§ TEXTO FORNECIDO
☆ ☆ ☆ ☆ ☆

Ele está estudando o impacto dos eventos climáticos na dinâmica da água e dos sedimentos levados pela correnteza ou pela maré. Sua pesquisa tentará responder, por exemplo, o impacto das mudanças em um possível assoreamento do Rio Juqueriquerê, único navegável na região.
Apenas 5% das regiões costeiras no litoral norte não apresentam risco algum de desastre natural. O porcentual constitui uma primeira aproximação, fruto dos cálculos de estudiosos do Instituto Tecnológico de Aeronáutica (ITA). O pesquisador do ITA, Wilson Cabral de Souza Junior, pretende agora estimar a vulnerabilidade específica – que pode variar de baixa a alta – nas regiões onde há algum risco (ou seja, 95% do território).
Souza Junior coordena um grupo que tenta estimar os custos financeiros e humanos dos eventos climáticos extremos. Outra equipe do instituto procura identificar como os materiais e estruturas utilizados em obras de engenharia na região reagem às intempéries decorrentes do aquecimento global.
Propostas. “Há também um terceiro grupo que pretende formular propostas e políticas que possam ser aplicadas na região para minimizar o risco”, explica Wilson, que também atua como coordenador geral da rede. “Mas o trabalho ainda é incipiente.”

☆ ☆ ☆ ☆ ☆

§ TRECHO DOS DADOS
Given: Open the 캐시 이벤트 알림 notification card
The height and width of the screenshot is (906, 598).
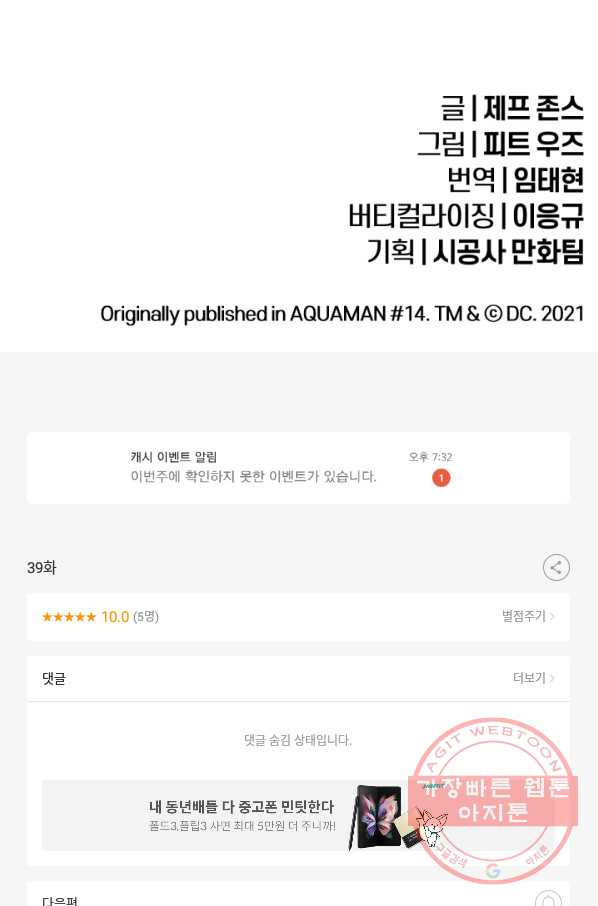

☆ ☆ ☆ ☆ ☆

§ TAREFAS PARA RESOLVER
a - Liste todos os grupos de pesquisa do instituto citados no texto sobre o litoral norte e diga o que cada um faz.
b - Segundo o texto sobre o litoral norte, as frases abaixo estão certas? Responda sim ou não para cada uma e cite as palavras do texto que decidem.
(i) Só 5% das regiões costeiras do litoral norte não têm nenhum risco de desastre natural.
(ii) O Rio Juqueriquerê é um entre vários rios navegáveis da região.
(iii) Wilson diz que o trabalho já está bem avançado.
c - Reproduza o trecho do texto sobre o litoral norte que vai de "Apenas 5% das" até "do aquecimento global.", incluindo esses dois pontos.

§ RESPOSTAS ÀS TAREFAS
a -
1. O grupo coordenado por Souza Junior tenta estimar os custos financeiros e humanos dos eventos climáticos extremos.
2. Outra equipe do instituto procura identificar como os materiais e estruturas usados em obras de engenharia na região reagem às intempéries decorrentes do aquecimento global.
3. Um terceiro grupo pretende formular propostas e políticas que possam ser aplicadas na região para minimizar o risco.

b -
(i) Sim: "Apenas 5% das regiões costeiras no litoral norte não apresentam risco algum de desastre natural."
(ii) Não: "único navegável na região"
(iii) Não: "Mas o trabalho ainda é incipiente."

c -
Apenas 5% das regiões costeiras no litoral norte não apresentam risco algum de desastre natural. O porcentual constitui uma primeira aproximação, fruto dos cálculos de estudiosos do Instituto Tecnológico de Aeronáutica (ITA). O pesquisador do ITA, Wilson Cabral de Souza Junior, pretende agora estimar a vulnerabilidade específica – que pode variar de baixa a alta – nas regiões onde há algum risco (ou seja, 95% do território).
Souza Junior coordena um grupo que tenta estimar os custos financeiros e humanos dos eventos climáticos extremos. Outra equipe do instituto procura identificar como os materiais e estruturas utilizados em obras de engenharia na região reagem às intempéries decorrentes do aquecimento global.